Indeed, emerging economies are no longer just about outsourcing or tapping into local markets. We are seeing the first wave of emerging-nation players that have clear advantages in their industries. Rather than the competition among three or four countries that long dominated global commerce, we have entered an evolving game of multiple geographies. The importance of that change -- and the challenge it poses to the dominance of the West and Japan -- cannot be overstated.
This seismic shift began roughly 10 years ago, brought about by three forces: mobility of talent, mobility of capital, and mobility of knowledge, thanks largely to the Internet. As a result, anyone from anywhere with determination can restructure a global industry. Lakshmi N. Mittal used knowhow from his family's steel business in India to build London-based Mittal Steel Co. (MT ), the world's largest. Mexico's Cemex is a new world leader blossoming far from traditional business centers like New York and Tokyo. If India's Tata Motors (TTM ) can develop a $2,000 car, it will become yet another.
The rise of these multinationals shouldn't be surprising in this age of globalism. But what few realize is that the advantages of such developing giants amount to more than cheap labor and low currencies. (Even companies that are lucky in those respects can have productivity and quality problems.) Instead, their leaders are good executors who see niches in the global economy and can tap world intellectual capital and financial markets to consolidate control across their industries.
Many of these companies are headed by entrepreneurs who were trained in the West and who know how to attract top talent from America and elsewhere. Wipro of India recruited Vivek Paul from General Electric Co. (GE ), and he helped build Wipro into a highly profitable, global information technology powerhouse. Shanghai Automotive Co. recently hired Philip Murtaugh, who used to run the China office for its joint-venture partner, General Motors Corp. (GM ). And Haier Group Co., China's $12 billion consumer-electronics leader, has given Mike Jemal, its U.S. president and a former New York electronics retailer, free rein to pursue markets where Haier wants to be at least No. 2 or 3 -- not just on cost but by embracing an almost manic customer focus to fulfill unmet needs.
First World businesses must recognize that top intellectual capital is available to local entrepreneurs in emerging nations, and they should expect intense competition from these newcomers at home and abroad. But such nascent competitors have another potent advantage: a lack of legacy costs that keep even the most savvy Western outfits from fully realizing the efficiencies of their size and market power. That's one reason budding multinationals will not be a passing fad. Ready or not, the globe is about to get a lot smaller.

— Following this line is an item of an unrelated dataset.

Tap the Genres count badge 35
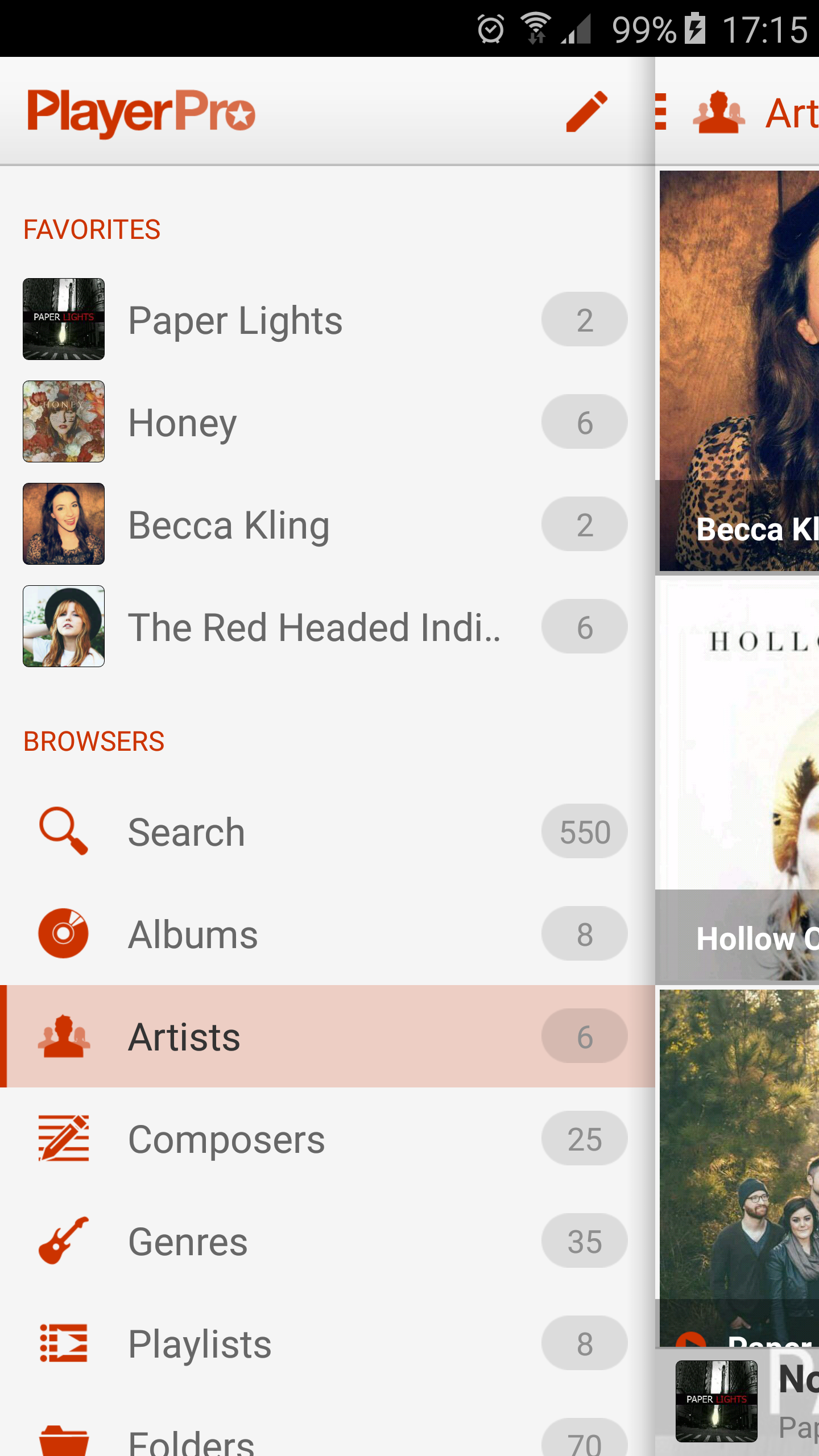The image size is (819, 1456). point(585,1240)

Ram Charan is a leading U.S. management consultant and co-author of two business best-sellers.
There is also a report by the U. S.-based Boston Consulting group entitled "The New Global Challengers: How Top 100 Companies from Rapidly Emerging Economies Are Changing the World." The New Global Challengers: How Top 100 Companies from Rapidly Emerging Economies Are Changing the World Vast majority of the companies on this list are from India and China. (This does not discount the fact that we are facing imminent threats from other RDEs.) All it evidences is that we (the U. S.) cannot dismiss these companies and countries as whippersnappers, upstarts, greenhorns, etc.